Like many teens in Canada, my first summer job was as a camp counsellor. I had a great time coaching kids on their baseball and tennis skills but, by the time I finished Grade 12, I was ready for a new challenge. A buddy and I borrowed from our families to start a very small pool maintenance business. We opened and closed pools, maintained them and sold pool chemicals and supplies to families in our neighbourhood.

It wasn't glamorous, but all that outdoor work did give me a great tan. Our first summer was a big success and by the next summer I had bought out my friend and hired my first employees to deal with a growing client base and increasing demand. I kept up the business during my first few years at the University of Western Ontario, determined to keep growing and expanding.

The biggest lesson I learned from the experience was the value of hard work. It also gave me a deep appreciation for small-business owners and young entrepreneurs – determination, work ethic and business savvy are what make them the backbone of our economy. I put in many, many hours to make that little pool business a success – and those hours paid off. The business skills and the work ethic I developed served me well years later as I worked to grow my family business, Morneau Shepell, into a leading Canadian organization. And they continue to serve me well today as Minister of Finance.

As told to Robert Fife

Founder and executive chairman of global convenience-store chain
Alimentation Couche-Tard Inc.

Ryan Remiorz/CP

My father got a job near Baie-Comeau working for Hydro-Québec on the Manicouagan construction site. We went to live in a village called Micoua, which consisted of mobile homes. The people in this village were for the most part key people for Hydro-Québec and had to be quickly available to keep the work going on the site. So, they were either supervisors or tradespeople such as my father, who was a specialist in hydraulics.

At 16, I had my first full-time summer job. It was working in the kitchens at the construction site. The site was located maybe five kilometres from the village and I lived on the site, in a dormitory. It was too far to commute. There was no public transit. We would rise very early each morning. I had a few different positions in the kitchen. Towards the end of summer, I was mostly loading the dishwasher.

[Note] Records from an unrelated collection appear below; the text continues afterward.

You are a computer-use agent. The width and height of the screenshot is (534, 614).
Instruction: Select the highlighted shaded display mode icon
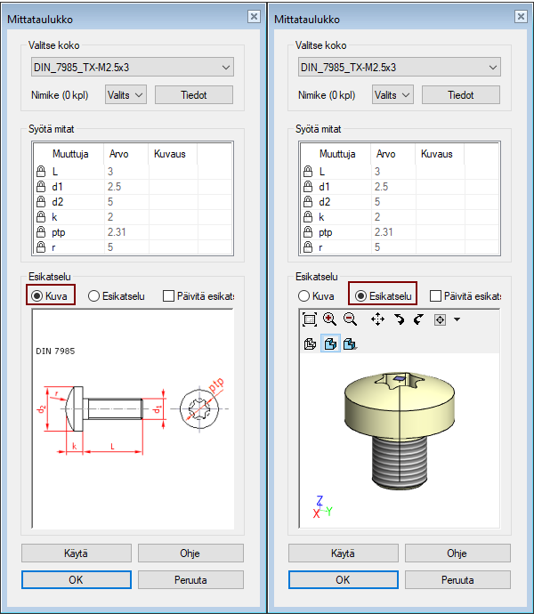coord(329,343)
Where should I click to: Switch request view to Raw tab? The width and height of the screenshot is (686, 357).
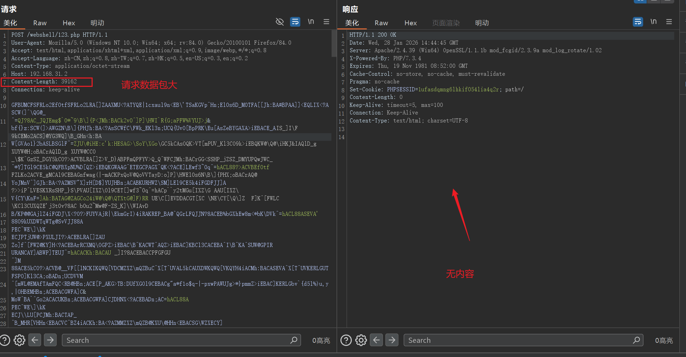click(x=40, y=23)
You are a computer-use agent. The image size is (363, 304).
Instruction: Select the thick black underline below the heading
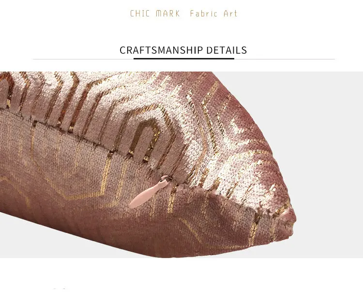(184, 58)
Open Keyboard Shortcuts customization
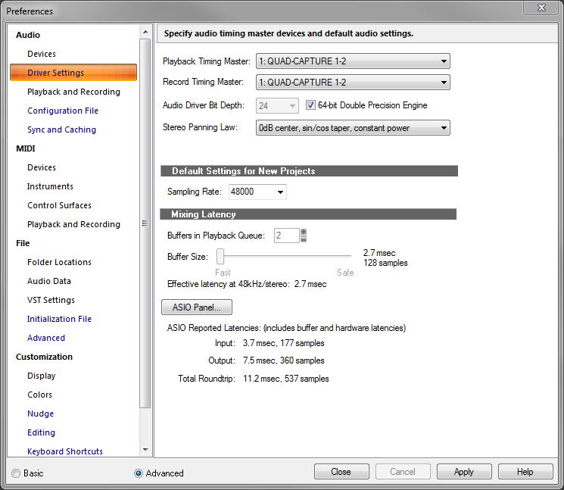564x490 pixels. click(x=65, y=451)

I worked quickly to sort the dishes because the faster you loaded the machine the faster it could be emptied and the faster your shift ended. We would get off after supper, around 7:30 or 8 p.m. We were all fairly young. At one point, one of my co-workers showed up with some oranges. He started a game of kicking [an orange] around and trying to score goals in the corridor. We played with our feet, scoring goals on each other, until a supervisor put an end to the game. The next day, I get called into the office by M. Hubert [the son of the owner of the kitchen-services contractor]. He was the one who had hired me. He calls me into his office, says, "Listen, Alain: I heard that you were playing with oranges in the corridor, that you started it, that you were the leader. That's food. We pay for that food. You can't do that." And so he fired me.

I didn't protest. It taught me a lesson. To be fired like that, it had an impact. Not to mention the idea of using food in a game. I think M. Hubert's rationale was correct even if I found [the outcome] hard.

But kitchen work wasn't in my career plans. So I took [the firing] rather well. It was the end of the summer so it didn't ruin my summer.

–As told to Bertrand Marotte

These interviews have been edited and condensed.